• What you will do
The line containing "Task: Click the link" marks the end; copy exactly all lines from the start of the material up to and including it.

• Entries provided
___

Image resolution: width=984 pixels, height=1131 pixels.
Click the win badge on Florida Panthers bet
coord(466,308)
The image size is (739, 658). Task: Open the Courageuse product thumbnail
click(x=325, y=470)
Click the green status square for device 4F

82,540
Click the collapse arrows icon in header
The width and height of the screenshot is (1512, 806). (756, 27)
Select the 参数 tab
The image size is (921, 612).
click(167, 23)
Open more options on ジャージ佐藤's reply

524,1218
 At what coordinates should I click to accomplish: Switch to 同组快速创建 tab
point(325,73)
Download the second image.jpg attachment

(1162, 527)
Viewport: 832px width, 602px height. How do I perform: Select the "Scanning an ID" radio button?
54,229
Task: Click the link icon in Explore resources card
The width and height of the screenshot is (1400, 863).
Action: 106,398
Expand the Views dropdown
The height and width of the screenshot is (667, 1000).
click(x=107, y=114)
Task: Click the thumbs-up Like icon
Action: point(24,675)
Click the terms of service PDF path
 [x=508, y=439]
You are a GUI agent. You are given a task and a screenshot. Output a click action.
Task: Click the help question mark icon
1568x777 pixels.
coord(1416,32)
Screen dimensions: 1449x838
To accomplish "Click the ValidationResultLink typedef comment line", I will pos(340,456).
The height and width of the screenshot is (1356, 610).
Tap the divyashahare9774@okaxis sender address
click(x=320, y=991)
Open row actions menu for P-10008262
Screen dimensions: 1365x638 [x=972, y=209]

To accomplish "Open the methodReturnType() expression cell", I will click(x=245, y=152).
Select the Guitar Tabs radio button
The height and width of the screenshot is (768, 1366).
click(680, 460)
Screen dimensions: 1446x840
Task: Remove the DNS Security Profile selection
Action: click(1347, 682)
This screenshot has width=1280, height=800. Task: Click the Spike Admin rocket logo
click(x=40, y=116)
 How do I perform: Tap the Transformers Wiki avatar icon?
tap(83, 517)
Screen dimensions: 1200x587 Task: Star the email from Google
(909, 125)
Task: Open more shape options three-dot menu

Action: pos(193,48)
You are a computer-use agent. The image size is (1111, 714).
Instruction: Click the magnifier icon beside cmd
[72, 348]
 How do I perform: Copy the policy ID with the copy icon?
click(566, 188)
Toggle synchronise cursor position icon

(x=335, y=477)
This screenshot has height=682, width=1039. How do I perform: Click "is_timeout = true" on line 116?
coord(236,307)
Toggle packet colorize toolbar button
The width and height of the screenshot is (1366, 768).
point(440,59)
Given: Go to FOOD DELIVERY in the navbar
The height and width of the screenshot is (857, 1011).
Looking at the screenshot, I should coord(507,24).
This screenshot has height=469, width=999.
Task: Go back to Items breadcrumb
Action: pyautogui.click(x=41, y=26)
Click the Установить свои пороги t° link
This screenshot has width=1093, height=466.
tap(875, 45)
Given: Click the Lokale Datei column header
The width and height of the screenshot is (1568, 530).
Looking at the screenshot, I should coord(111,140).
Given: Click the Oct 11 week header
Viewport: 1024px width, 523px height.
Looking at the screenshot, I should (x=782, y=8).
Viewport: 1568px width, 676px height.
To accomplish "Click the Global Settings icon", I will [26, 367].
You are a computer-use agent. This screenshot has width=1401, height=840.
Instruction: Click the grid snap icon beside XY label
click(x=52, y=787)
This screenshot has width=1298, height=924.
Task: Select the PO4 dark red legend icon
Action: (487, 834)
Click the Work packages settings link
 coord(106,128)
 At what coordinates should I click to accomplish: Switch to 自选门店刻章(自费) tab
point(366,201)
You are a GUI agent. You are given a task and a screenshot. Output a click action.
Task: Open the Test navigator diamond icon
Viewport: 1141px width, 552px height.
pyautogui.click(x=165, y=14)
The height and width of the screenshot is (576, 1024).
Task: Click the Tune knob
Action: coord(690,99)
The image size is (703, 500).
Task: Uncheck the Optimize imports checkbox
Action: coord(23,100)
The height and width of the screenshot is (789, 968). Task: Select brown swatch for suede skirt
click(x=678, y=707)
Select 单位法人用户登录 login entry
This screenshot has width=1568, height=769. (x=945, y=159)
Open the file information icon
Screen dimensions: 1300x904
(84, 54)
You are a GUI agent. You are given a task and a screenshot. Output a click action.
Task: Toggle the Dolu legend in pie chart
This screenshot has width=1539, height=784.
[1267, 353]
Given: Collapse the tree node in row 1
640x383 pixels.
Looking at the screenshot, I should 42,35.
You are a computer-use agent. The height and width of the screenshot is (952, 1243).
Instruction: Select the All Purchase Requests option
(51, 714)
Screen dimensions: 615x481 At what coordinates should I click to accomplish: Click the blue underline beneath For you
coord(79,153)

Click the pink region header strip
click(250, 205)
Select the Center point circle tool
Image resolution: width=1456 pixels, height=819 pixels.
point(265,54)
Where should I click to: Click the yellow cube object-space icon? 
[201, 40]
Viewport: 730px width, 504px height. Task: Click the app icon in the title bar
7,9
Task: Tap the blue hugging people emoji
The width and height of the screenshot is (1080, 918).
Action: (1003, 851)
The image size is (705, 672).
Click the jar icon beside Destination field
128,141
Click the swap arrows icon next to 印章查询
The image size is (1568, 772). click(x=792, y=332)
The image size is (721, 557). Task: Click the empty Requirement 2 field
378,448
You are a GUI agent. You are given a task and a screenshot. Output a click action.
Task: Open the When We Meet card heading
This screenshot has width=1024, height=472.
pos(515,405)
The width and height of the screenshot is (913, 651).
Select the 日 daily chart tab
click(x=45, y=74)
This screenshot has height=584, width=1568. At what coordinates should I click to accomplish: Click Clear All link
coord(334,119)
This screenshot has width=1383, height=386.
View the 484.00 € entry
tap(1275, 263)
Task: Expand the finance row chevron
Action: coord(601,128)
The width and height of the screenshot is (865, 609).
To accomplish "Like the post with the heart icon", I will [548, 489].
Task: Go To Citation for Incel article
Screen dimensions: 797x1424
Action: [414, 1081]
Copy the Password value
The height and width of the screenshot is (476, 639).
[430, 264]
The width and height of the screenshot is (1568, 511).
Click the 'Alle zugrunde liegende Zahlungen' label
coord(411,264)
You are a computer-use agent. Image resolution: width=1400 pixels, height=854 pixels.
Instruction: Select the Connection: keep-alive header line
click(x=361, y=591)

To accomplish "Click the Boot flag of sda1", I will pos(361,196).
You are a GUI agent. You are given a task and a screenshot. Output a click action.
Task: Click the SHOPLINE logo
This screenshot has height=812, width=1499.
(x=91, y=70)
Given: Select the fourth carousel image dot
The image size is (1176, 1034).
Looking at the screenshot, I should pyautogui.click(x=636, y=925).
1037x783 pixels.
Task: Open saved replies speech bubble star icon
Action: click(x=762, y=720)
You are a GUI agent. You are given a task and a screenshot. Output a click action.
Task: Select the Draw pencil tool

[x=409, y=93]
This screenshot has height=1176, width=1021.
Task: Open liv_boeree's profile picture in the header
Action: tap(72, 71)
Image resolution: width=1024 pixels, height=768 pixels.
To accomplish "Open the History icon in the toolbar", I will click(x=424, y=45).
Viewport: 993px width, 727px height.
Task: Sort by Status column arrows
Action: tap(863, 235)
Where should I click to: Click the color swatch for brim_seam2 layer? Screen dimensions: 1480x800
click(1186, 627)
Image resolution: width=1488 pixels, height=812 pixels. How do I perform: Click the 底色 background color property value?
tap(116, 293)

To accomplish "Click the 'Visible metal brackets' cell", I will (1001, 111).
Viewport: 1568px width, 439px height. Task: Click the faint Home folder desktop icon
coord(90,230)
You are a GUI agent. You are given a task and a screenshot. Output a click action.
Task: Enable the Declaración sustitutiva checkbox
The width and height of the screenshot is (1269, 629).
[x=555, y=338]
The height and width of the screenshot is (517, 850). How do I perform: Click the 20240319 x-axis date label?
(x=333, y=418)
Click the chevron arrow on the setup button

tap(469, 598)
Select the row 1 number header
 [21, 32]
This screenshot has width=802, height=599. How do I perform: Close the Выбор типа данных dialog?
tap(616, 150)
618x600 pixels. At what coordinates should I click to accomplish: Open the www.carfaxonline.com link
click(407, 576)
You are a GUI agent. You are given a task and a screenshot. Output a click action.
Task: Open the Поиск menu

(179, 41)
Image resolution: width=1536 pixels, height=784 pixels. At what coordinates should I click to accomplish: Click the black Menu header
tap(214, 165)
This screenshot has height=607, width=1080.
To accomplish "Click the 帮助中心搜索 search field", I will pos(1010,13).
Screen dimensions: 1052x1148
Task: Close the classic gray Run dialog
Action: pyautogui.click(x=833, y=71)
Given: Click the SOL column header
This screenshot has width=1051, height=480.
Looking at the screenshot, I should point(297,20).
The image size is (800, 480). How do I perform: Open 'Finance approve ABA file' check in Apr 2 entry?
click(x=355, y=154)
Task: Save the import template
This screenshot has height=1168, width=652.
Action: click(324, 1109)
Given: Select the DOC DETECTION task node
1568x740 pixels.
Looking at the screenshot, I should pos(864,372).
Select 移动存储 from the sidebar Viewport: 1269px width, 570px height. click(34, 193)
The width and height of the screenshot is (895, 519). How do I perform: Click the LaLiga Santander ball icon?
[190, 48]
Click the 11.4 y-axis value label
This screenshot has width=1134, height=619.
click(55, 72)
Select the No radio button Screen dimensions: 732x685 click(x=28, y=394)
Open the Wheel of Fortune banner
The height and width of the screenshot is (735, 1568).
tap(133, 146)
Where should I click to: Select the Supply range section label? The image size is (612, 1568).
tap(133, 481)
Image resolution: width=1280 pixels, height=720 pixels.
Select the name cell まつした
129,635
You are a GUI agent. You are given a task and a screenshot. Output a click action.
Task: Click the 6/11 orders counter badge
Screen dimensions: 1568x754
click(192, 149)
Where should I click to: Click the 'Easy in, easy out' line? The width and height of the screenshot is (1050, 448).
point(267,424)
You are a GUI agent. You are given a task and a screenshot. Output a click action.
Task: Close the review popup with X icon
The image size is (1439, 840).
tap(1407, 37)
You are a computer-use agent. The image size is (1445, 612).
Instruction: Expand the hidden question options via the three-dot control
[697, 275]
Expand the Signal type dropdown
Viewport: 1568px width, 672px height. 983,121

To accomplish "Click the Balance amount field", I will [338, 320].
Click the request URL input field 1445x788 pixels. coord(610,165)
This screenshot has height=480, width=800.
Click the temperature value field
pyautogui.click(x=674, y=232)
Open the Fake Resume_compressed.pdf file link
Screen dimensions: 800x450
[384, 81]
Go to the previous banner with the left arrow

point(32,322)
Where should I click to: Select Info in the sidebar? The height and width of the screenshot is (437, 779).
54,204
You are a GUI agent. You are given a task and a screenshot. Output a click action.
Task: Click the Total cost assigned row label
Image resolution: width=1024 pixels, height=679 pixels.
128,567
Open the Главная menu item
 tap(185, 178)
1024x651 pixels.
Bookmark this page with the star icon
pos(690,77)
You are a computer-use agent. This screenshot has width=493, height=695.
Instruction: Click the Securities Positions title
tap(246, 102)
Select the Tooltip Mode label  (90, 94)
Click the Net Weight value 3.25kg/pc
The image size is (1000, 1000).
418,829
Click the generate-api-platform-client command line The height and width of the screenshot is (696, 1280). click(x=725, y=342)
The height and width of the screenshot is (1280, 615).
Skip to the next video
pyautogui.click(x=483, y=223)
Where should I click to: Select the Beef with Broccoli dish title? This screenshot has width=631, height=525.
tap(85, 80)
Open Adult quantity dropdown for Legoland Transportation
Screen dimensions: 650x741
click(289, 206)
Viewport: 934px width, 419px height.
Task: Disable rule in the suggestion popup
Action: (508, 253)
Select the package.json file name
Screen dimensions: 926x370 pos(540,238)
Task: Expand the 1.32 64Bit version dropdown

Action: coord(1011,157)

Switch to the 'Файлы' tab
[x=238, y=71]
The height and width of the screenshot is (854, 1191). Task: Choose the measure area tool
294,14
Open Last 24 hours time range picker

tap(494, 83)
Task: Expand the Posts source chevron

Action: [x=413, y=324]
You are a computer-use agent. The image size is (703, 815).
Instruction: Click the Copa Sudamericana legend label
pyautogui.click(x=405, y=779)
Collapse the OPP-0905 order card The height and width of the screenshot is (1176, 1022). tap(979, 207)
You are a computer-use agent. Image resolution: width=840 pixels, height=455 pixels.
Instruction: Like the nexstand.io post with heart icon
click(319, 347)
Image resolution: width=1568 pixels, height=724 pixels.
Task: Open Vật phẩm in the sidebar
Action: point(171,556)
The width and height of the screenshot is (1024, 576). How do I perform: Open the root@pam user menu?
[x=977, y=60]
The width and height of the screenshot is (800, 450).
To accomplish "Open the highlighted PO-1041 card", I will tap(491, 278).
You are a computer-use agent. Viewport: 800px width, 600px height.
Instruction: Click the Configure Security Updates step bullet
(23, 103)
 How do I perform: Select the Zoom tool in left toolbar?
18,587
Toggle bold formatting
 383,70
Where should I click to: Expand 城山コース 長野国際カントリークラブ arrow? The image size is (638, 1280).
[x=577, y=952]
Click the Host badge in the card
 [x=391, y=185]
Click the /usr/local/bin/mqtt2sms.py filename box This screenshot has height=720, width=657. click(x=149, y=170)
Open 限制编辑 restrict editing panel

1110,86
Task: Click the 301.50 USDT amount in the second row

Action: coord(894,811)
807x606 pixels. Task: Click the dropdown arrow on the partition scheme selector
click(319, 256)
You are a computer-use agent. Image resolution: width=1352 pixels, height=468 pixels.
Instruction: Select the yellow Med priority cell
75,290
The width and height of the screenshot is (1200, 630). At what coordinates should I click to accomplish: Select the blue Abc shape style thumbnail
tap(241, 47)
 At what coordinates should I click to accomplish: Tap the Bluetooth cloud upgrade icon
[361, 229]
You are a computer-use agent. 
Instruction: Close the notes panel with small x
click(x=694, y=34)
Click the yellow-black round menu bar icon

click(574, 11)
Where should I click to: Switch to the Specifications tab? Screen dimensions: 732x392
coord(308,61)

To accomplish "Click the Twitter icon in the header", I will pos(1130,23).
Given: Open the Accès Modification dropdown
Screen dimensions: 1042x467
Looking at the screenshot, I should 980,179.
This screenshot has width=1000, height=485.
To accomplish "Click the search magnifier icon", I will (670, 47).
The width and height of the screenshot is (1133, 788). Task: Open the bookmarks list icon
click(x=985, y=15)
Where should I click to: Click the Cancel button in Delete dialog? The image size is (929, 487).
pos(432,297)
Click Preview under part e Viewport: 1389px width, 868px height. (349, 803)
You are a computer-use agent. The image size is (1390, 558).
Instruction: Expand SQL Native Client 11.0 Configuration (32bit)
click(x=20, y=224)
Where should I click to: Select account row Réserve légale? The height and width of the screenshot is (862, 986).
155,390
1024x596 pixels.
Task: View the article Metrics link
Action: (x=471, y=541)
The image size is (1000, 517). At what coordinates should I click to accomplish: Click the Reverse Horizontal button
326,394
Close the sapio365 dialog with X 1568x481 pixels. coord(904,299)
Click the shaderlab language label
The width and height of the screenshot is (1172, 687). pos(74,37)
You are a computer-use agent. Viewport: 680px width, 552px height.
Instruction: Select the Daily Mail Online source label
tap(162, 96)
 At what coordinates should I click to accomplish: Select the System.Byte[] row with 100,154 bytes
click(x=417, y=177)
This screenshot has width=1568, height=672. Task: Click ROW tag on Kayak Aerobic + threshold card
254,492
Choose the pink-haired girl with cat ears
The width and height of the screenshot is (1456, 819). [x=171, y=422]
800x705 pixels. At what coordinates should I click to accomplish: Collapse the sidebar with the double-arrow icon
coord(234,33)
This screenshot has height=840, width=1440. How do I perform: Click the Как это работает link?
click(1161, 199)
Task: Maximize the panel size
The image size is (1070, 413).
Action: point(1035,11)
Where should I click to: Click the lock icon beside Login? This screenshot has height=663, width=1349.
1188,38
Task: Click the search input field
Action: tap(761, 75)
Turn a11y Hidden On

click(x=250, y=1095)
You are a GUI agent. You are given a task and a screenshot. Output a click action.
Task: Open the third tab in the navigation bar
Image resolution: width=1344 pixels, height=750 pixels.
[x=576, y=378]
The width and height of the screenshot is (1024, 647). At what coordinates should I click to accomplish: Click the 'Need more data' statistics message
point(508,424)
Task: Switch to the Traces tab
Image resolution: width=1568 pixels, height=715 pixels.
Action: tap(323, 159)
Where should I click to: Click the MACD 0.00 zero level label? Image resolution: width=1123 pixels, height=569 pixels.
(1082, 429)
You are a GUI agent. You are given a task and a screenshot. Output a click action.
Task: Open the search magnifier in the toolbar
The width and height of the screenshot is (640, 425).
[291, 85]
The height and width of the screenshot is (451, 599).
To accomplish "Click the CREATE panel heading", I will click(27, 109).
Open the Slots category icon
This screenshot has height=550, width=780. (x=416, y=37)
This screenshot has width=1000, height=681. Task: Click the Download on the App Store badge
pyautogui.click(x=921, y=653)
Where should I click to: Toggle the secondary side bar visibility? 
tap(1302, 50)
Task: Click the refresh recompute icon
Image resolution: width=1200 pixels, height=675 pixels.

___

• Finished exercise
Image resolution: width=984 pixels, height=1131 pixels.
Click the win badge on Florida Panthers bet
coord(466,308)
The image size is (739, 658). Task: Open the Courageuse product thumbnail
click(x=325, y=470)
Click the green status square for device 4F

82,540
Click the collapse arrows icon in header
The width and height of the screenshot is (1512, 806). (756, 27)
Select the 参数 tab
The image size is (921, 612).
click(167, 23)
Open more options on ジャージ佐藤's reply

524,1218
 At what coordinates should I click to accomplish: Switch to 同组快速创建 tab
point(325,73)
Download the second image.jpg attachment

(1162, 527)
Viewport: 832px width, 602px height. How do I perform: Select the "Scanning an ID" radio button?
54,229
Task: Click the link icon in Explore resources card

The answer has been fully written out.